» WHAT IS REQUIRED: Output every one of the entries below as a two-column CSV with the columns instruction and location. Give one row per entry, with its text and its answer each in a single quoted field, replace line breaks with spaces, and leave out the pictures.

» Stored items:

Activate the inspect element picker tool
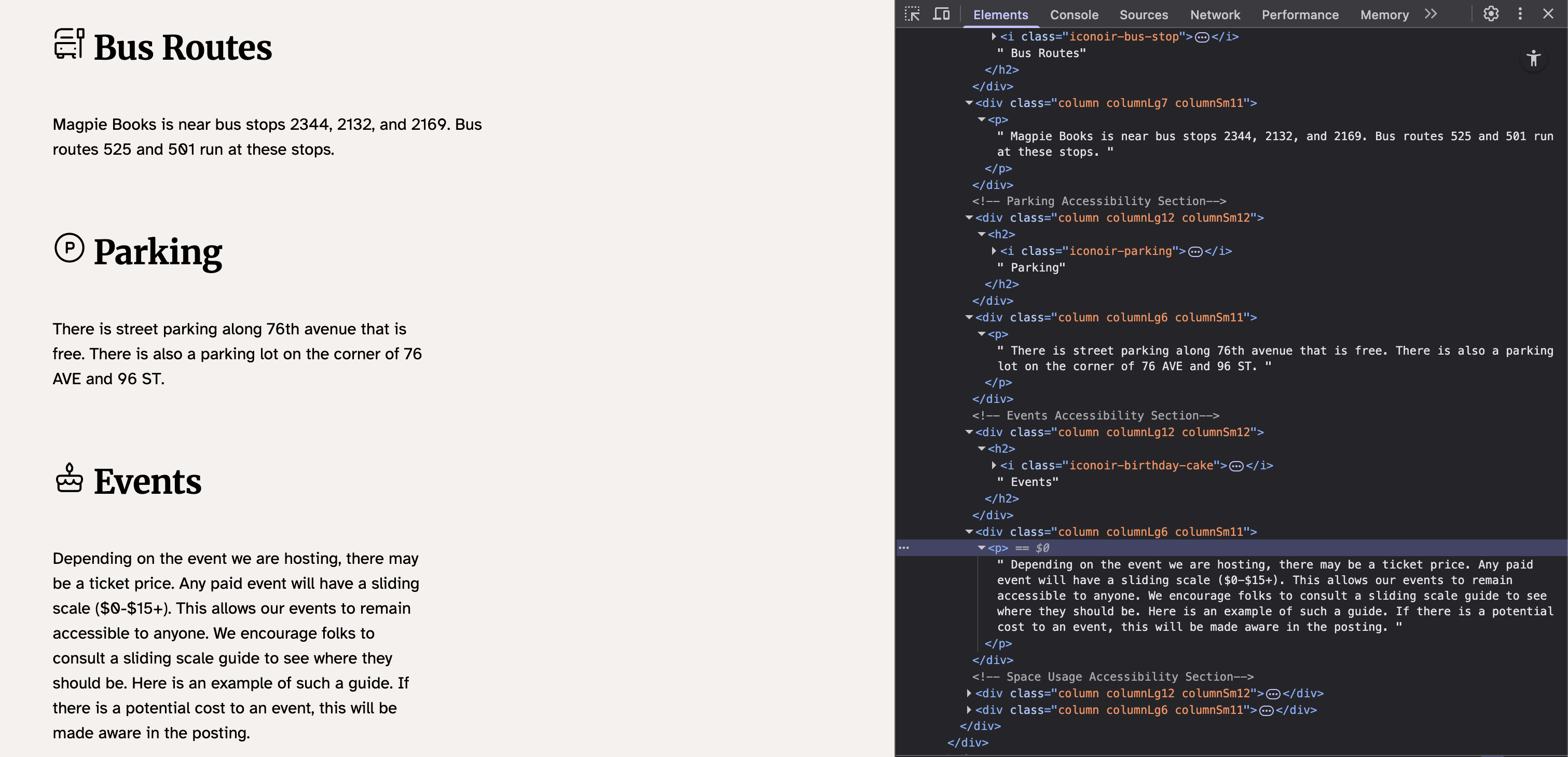Image resolution: width=1568 pixels, height=757 pixels. 913,14
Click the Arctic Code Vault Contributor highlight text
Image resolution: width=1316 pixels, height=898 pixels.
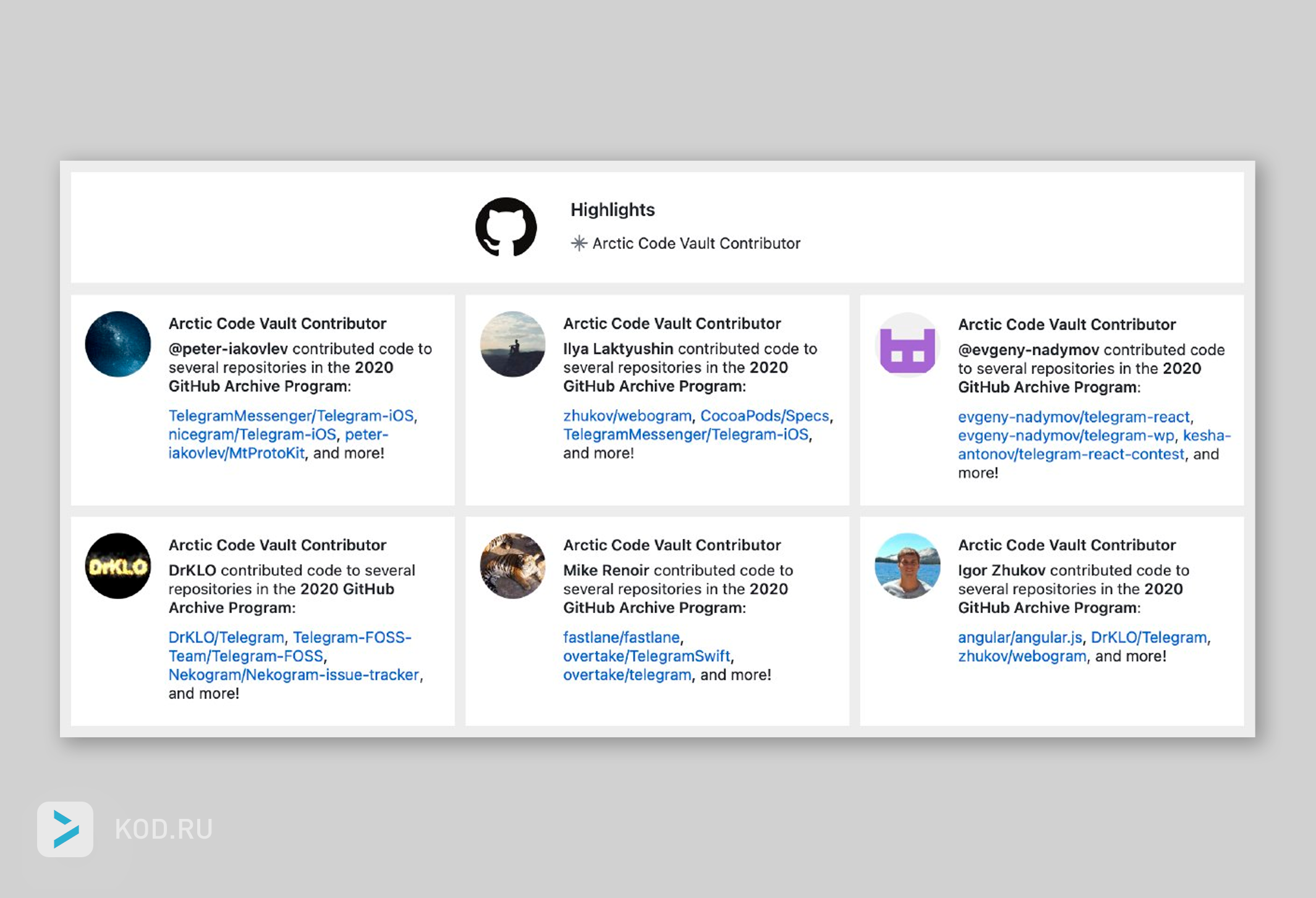click(x=696, y=243)
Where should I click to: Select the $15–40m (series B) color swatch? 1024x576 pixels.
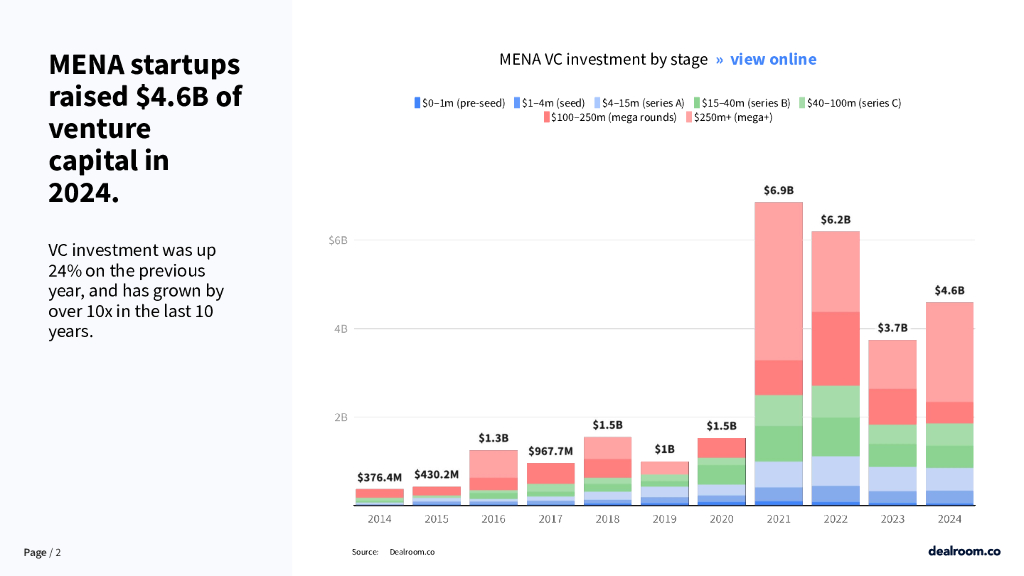[x=697, y=103]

» THE RESPONSE:
instruction,location
"Activate the inspect element picker tool","Image resolution: width=1568 pixels, height=757 pixels. 913,14"
"Click the Arctic Code Vault Contributor highlight text Image resolution: width=1316 pixels, height=898 pixels.","click(x=696, y=243)"
"Where should I click to: Select the $15–40m (series B) color swatch? 1024x576 pixels.","[x=697, y=103]"